++++ PAGE EXTRACT ++++

25 Palace Street (01227-787 899)
Fantastic selection of army surplus gear, khaki T-shirts with white stars pounds 5.99, old army boots start at around pounds 25 and faded boiler suits pounds 6.00. Green, standard issue army shirts start at pounds 2.99 and trousers from pounds 11.99. A full guardsman's uniform pounds 75 and Second World War leather jerkins with blanket linings are a bargain at pounds 29.99 as long as you're built like a house, enormous seemed to be the only size available.
Phase Eight Clearance Shop
11 Butchery Lane (01227-786 581) Excellent reductions on last season's leftovers, seconds and returned stock. Chunky knitted sweaters in burnt orange and navy, with tiny, easily repaired faults are a snip at pounds 20, but will set you back pounds 39.99 if you buy them from other Phase Eight stores. There is always a good selection of skirts, dresses, jackets and suits whatever the season.
You will find the highest concentration of antique shops along Palace Street, known locally as the King's Mile, because its mix of up-market clothes shops and antique shops is reminiscent of London's King's Road. The tourist office on St Margaret's Street has an Antiques Trail leaflet which will guide you there.
Conquest House Antiques
17 Palace Street, (01227-464 587)
This is the largest of Canterbury's antique shops and has the most spectacular premises: the main hall complete with pilgrims gallery dates back to the 14th-century and sits on a Norman undercroft which was built in 1080; the front building is, in manager Bill Horn's words "quite a modern addition" having only gone up in 1620. Mr Horn is only too pleased to tell visitors about the shop's rich history: rumour has it that the four knights who killed Thomas a Beckett slept here on December 27th 1170, the night before the murder. Bloody tales aside, Conquest House has a good selection of Georgian and Victorian furniture.
9 The Borough, (01227-451 968)

++++

Please repeat the Canterbury shopping guide above word for word, starting at "Conquest House Antiques" and ending at "Borough, (01227-451 968)".

++++ GIVEN INFORMATION ++++

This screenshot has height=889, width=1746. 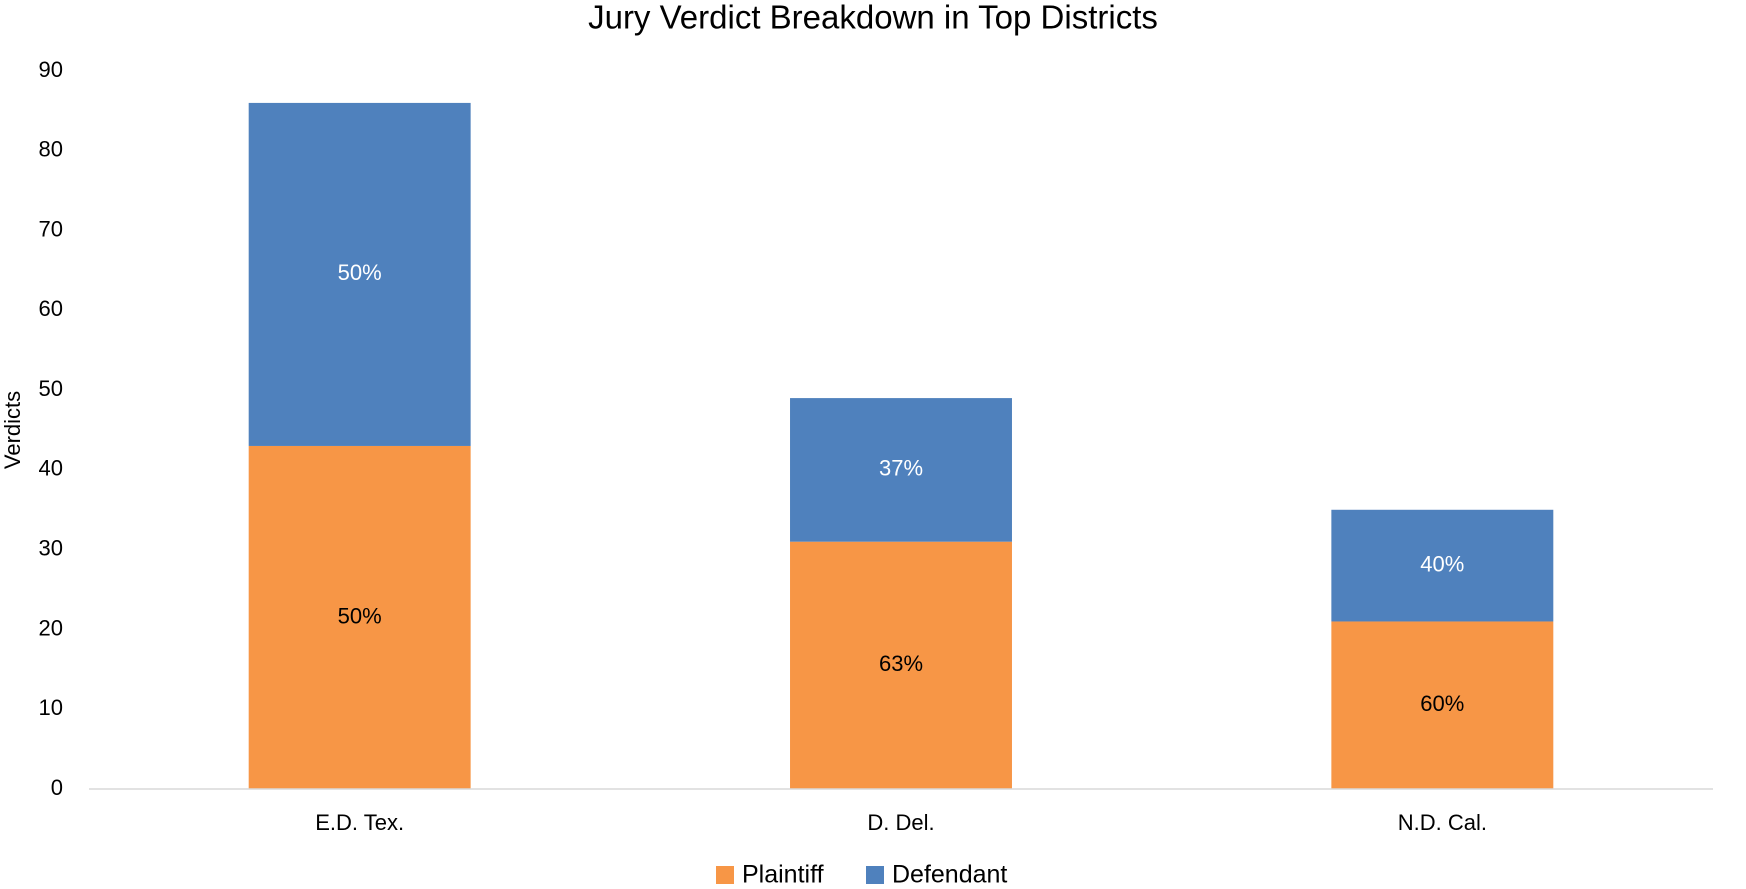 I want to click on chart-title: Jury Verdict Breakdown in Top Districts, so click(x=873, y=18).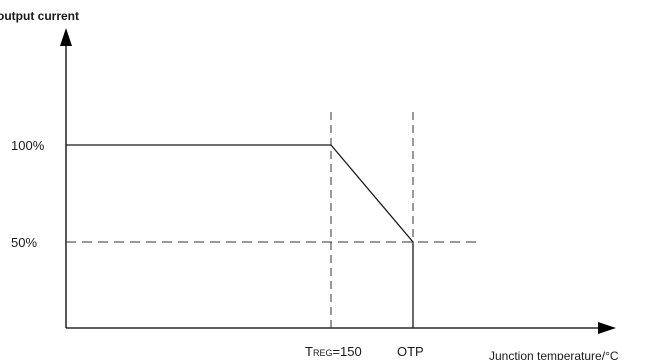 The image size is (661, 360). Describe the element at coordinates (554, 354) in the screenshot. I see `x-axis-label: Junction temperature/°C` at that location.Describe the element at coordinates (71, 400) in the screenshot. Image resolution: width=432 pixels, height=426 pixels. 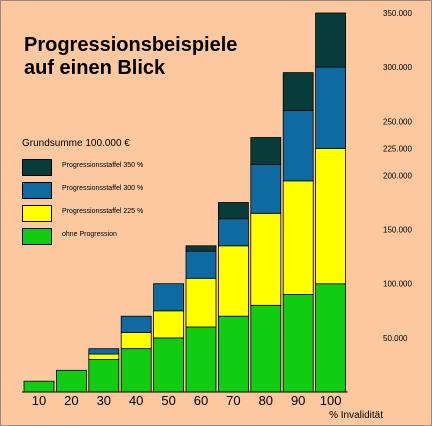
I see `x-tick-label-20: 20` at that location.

++++

-- ANSWER BELOW --
Conquest House Antiques
17 Palace Street, (01227-464 587)
This is the largest of Canterbury's antique shops and has the most spectacular premises: the main hall complete with pilgrims gallery dates back to the 14th-century and sits on a Norman undercroft which was built in 1080; the front building is, in manager Bill Horn's words "quite a modern addition" having only gone up in 1620. Mr Horn is only too pleased to tell visitors about the shop's rich history: rumour has it that the four knights who killed Thomas a Beckett slept here on December 27th 1170, the night before the murder. Bloody tales aside, Conquest House has a good selection of Georgian and Victorian furniture.
9 The Borough, (01227-451 968)